If you have enough 4090s, you don't need to page in and out of disk: everything stays in VRAM and is fast. But it's true that if you just want it to work, and you don't need the fastest perf, Apple is cheaper!
How is that relevant when the discussion from the start was about comparing a two year old Mac with a two year old GPU as a cost-benefit discussion.
In any case how are you going to fit 50+GB in two (theoretically 24+24 GB) Nvidia cards without swapping to disk when the Mac in question has 64GB (also theoretically) available?
You seem confused. Please feel free to read my post near the top of this very chain of comments, where I specifically compare a Mac Studio to a machine with 6 to 8 Nvidia GPUs. That was the discussion “from the start.”
> In any case how are you going to fit 50+GB in two (theoretically 24+24 GB) Nvidia cards
What seems like a joke about it? And relevant to what, exactly?
The parent of my initial comment in this thread said: "For inference, Apple chips are great due to a high memory bandwidth... It's a cost effective option if you need a lot of memory plus a high bandwidth."
My post was attempting to explain at a high level how 1) Apple SoCs do not really have high memory bandwidth compared to a cluster of GPUs, and 2) you can actually build that cluster of GPUs for the same cost or cheaper than a loaded Mac Studio, and it will drastically outperform the Mac.
If you want specifics on how to build such a GPU cluster, you can search for "ROMED8-2T 3090" for some examples.
Yeah, sorry, I realized that as well so I edited my post to add a higher end example with multiple 3090s or similar cards. A single 3090 has just under 1TiB/sec of memory bandwidth.

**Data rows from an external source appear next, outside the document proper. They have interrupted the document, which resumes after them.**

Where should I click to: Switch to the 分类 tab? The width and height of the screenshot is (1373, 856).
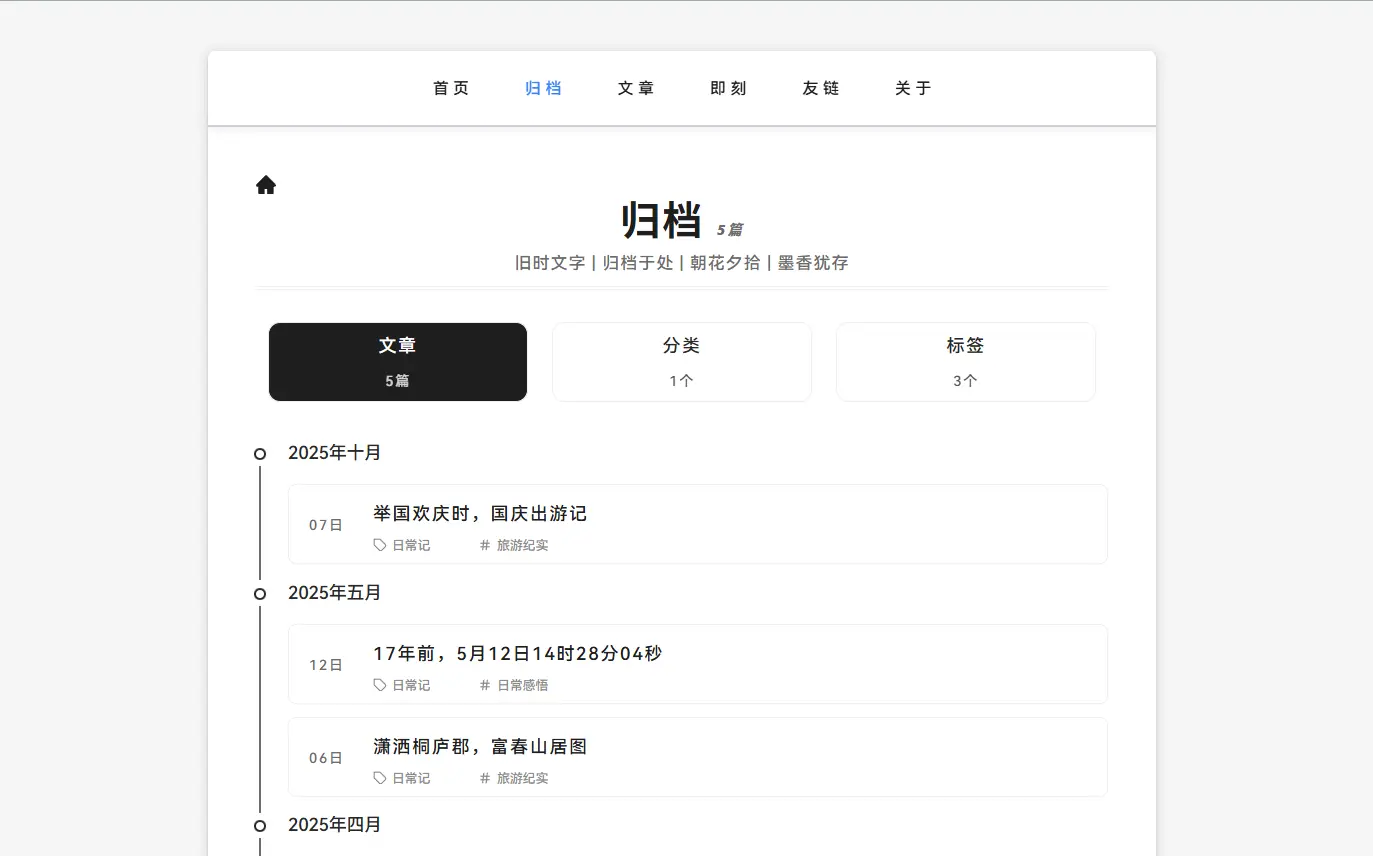(x=681, y=362)
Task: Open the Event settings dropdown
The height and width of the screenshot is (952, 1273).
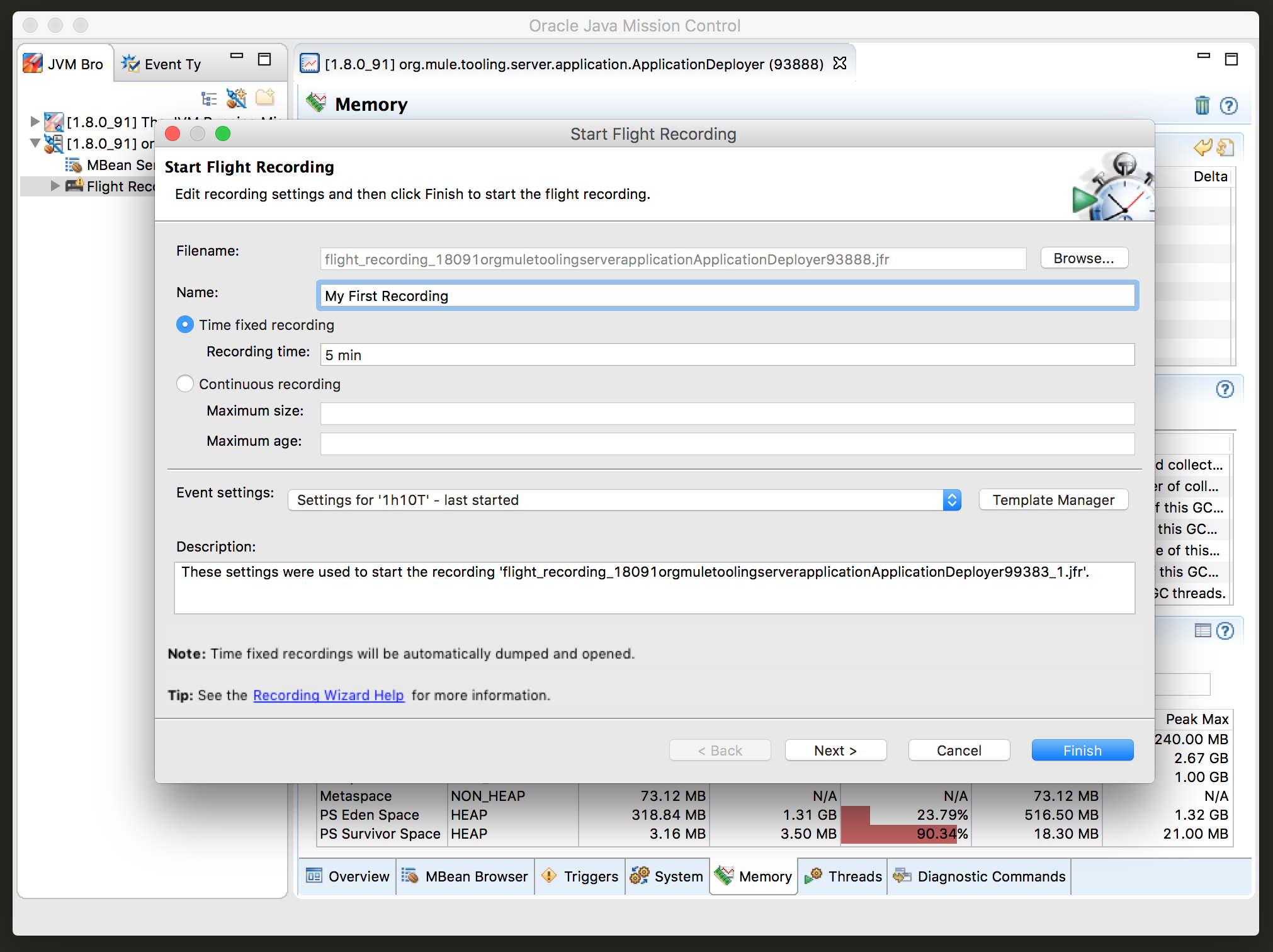Action: click(x=952, y=499)
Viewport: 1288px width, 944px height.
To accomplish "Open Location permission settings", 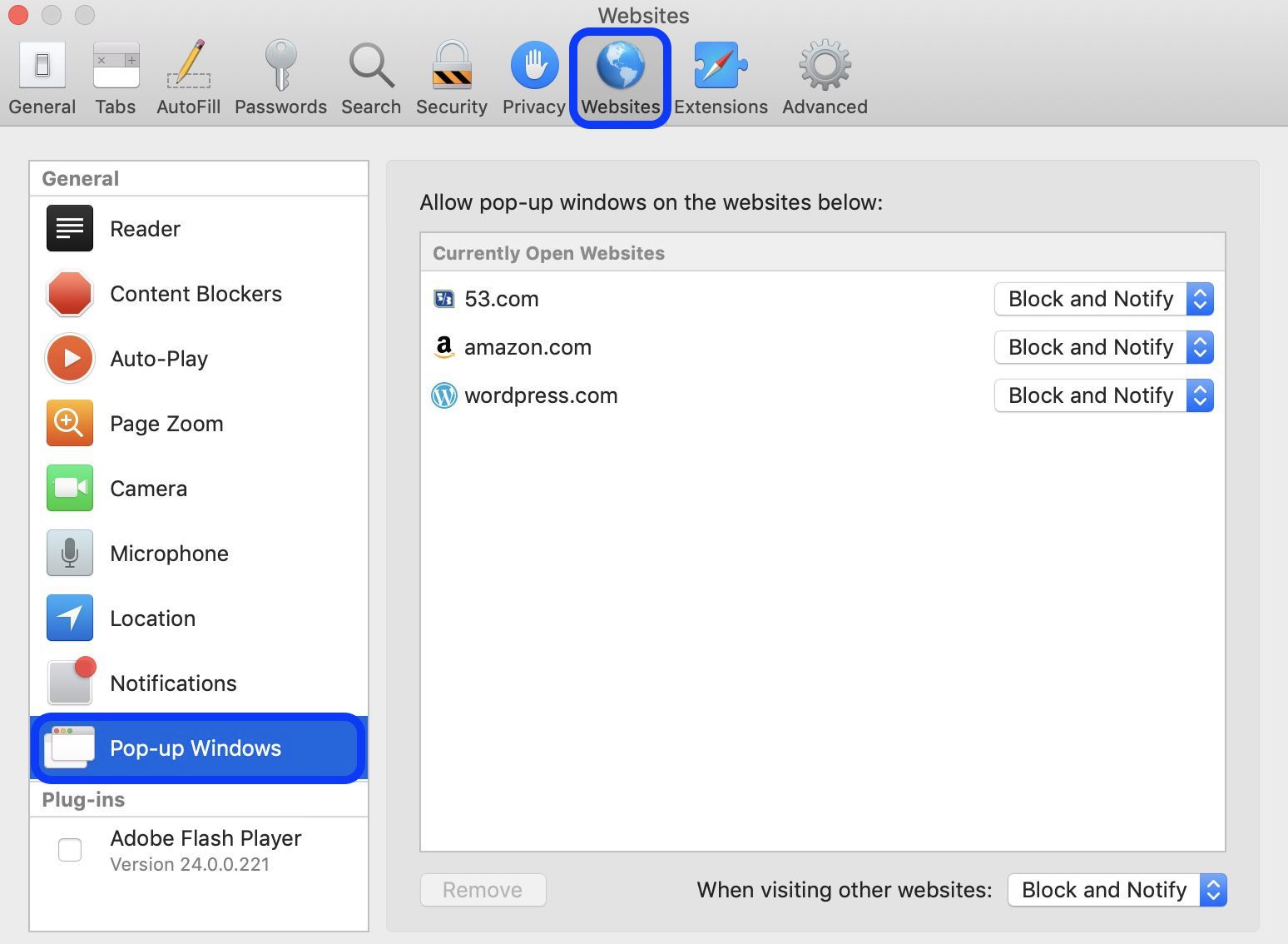I will click(153, 618).
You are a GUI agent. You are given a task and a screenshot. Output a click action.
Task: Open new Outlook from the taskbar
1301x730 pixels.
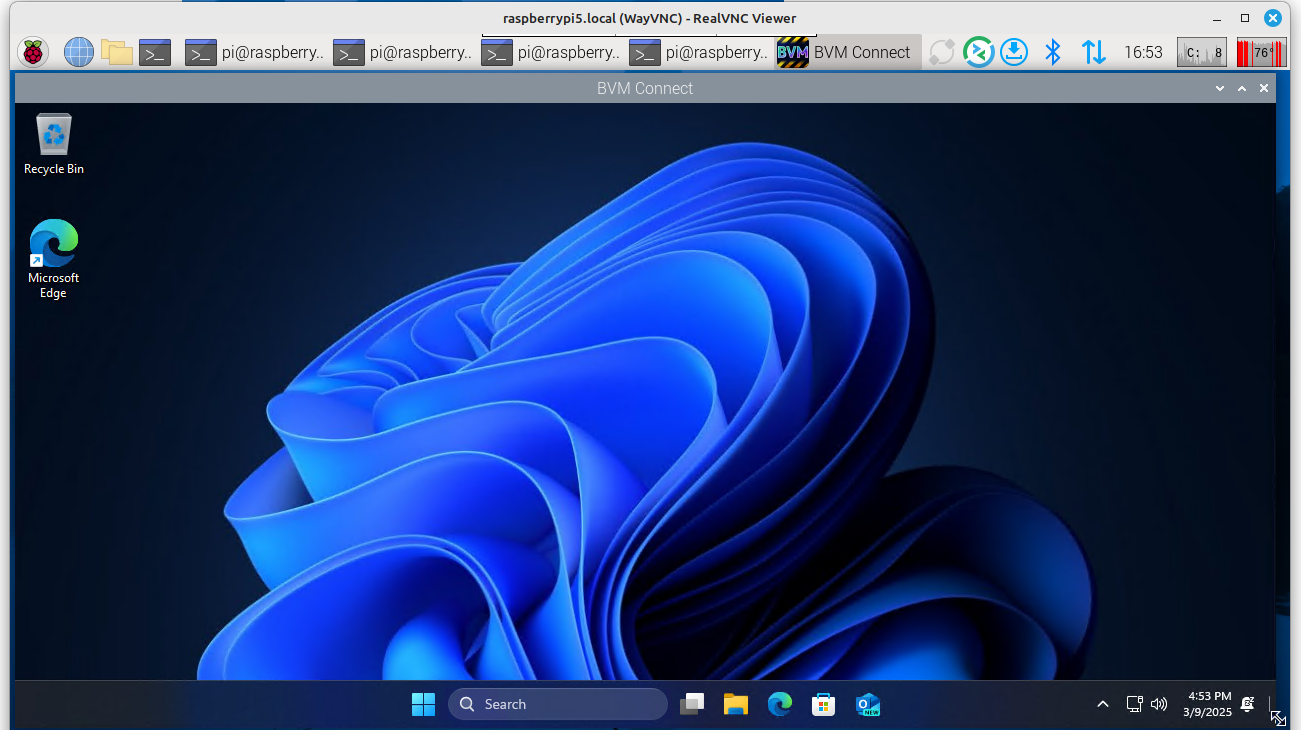[x=867, y=704]
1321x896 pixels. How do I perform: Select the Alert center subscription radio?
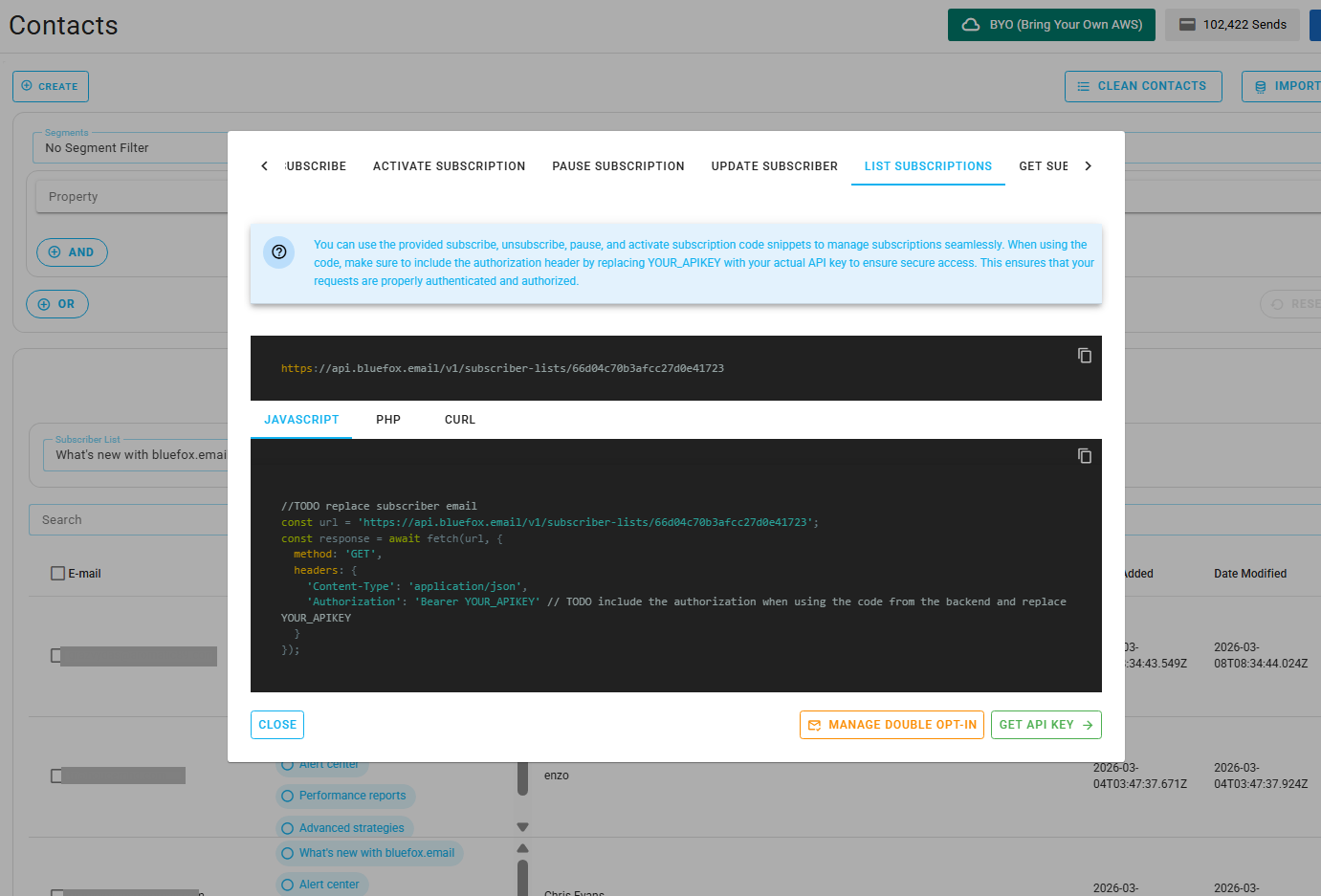point(289,884)
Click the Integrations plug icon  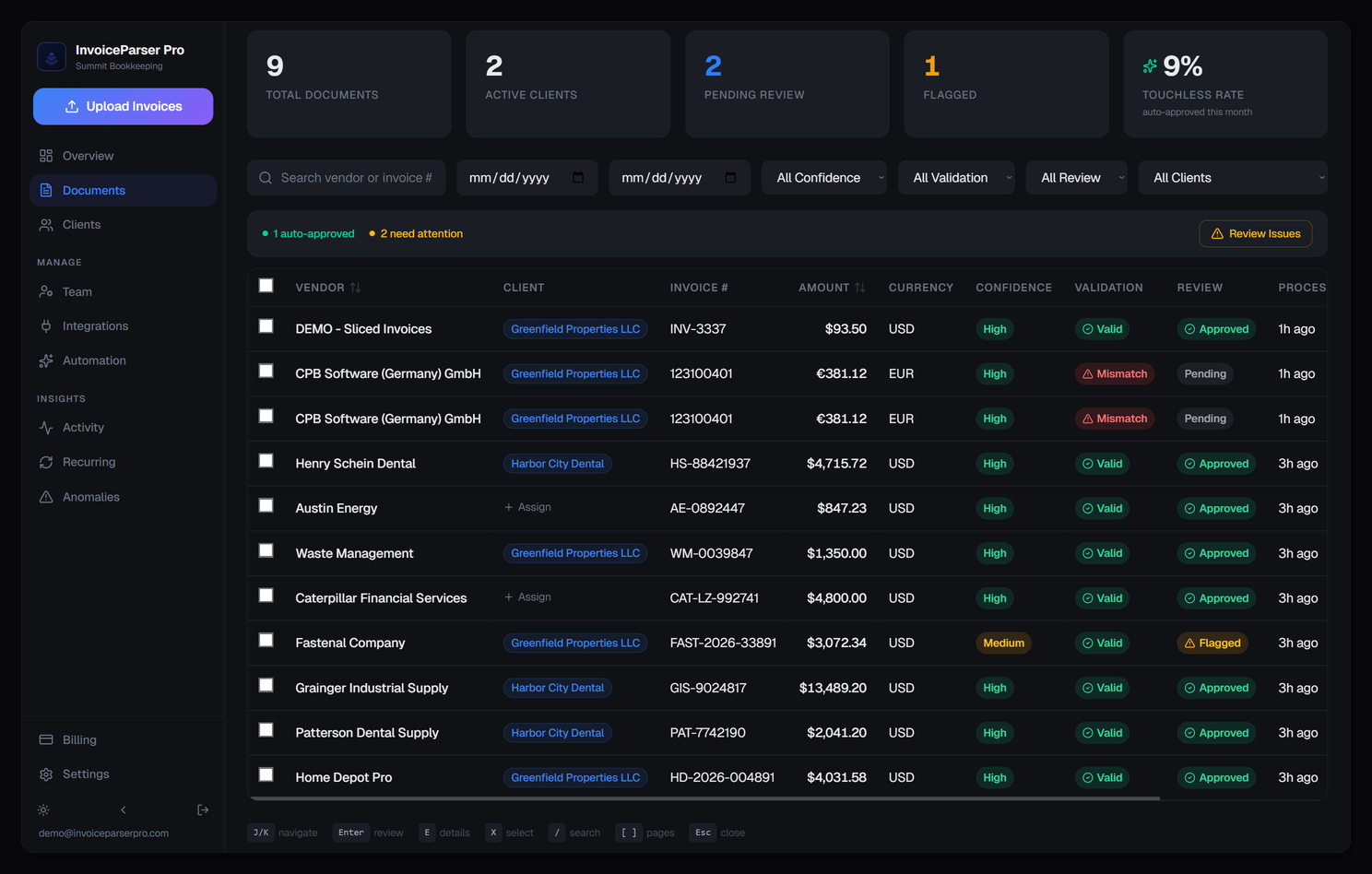coord(46,326)
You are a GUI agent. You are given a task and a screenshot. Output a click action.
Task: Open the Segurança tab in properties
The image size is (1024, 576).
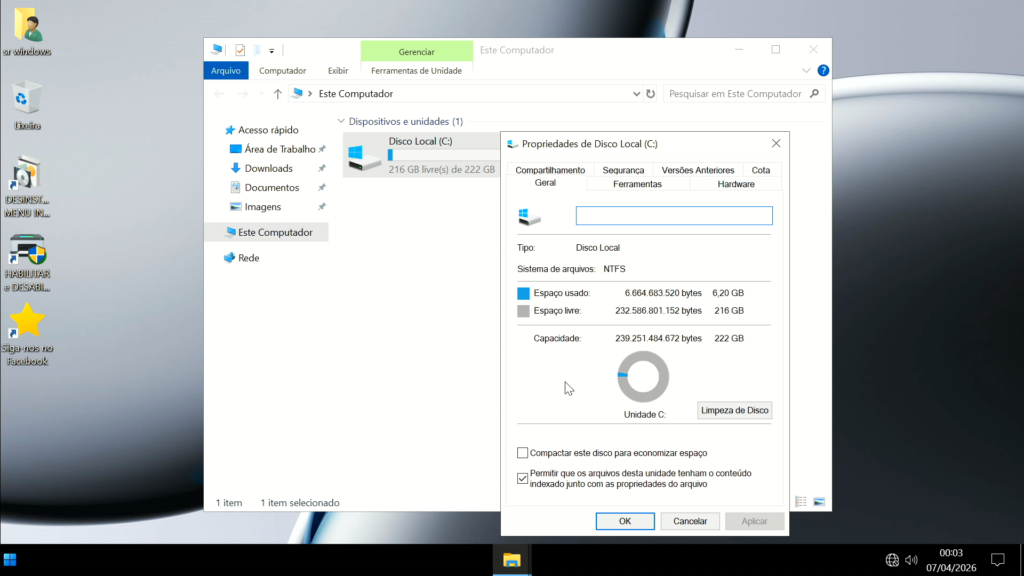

One more edit: I'd also like to point out that memory bandwidth is important, but not sufficient for fast inference. My entire point here is that Apple silicon does have high memory bandwidth for sure, but for inference it's very much held back by the relative slowness of the GPU compared with dedicated nVidia/AMD cards.
It's still "fast enough" for even 120b models in practice, and you don't need to muck around with building a multi-GPU rig (and figuring out how to e.g. cool it properly).
It's definitely not what you'd want for your data center, but for home tinkering it has a very clear niche.
> It's still "fast enough" for even 120b models in practice
Is it? This is very subjective. The Mac Studio would not be "fast enough" for me on even a 70b model, not necessarily because its output is slow, but because the prompt evaluation speed is quite bad. See [0] for example numbers; on Llama 3 70B at Q4_K_M quantization, it takes an M2 Ultra with 192GB about 8.5 seconds just to evaluate a 1024-token prompt. A machine with 6 3090s (which would likely come in cheaper than the Mac Studio) is over 6 times faster at prompt parsing.
A 120b model is likely going to be something like 1.5-2x slower at prompt evaluation, rendering it pretty much unusable (again, for me).
You're mostly correct, though a 4060Ti 16GB is 20-30% cheaper than the cheapest Mac Mini. More importantly though, "fits inside a Mac Mini" is not a criterion I'm using to evaluate whether a particular solution is suitable for LLM inference. If it is for you, that's fine, but we have vastly different priorities.
I'm not sure what you mean. RTX 4060 Ti/4070 Ti Super/3090/4090 cards can be easily purchased at any major electronics store in person or online and have 16GB or 24GB depending on model. Once you get up to 32GB, your point would stand, but 16-24GB GPUs are common.
> I know ancient iGPUs had that thing for setting the GPU memory size in the BIOS, but that's aaaaaancient and completely obsolete. If you still have that, just set it to the minimum value. The rest of memory will be unified.
I hadn’t used a PC in so long, I still thought that bios setting decided the division. TIL.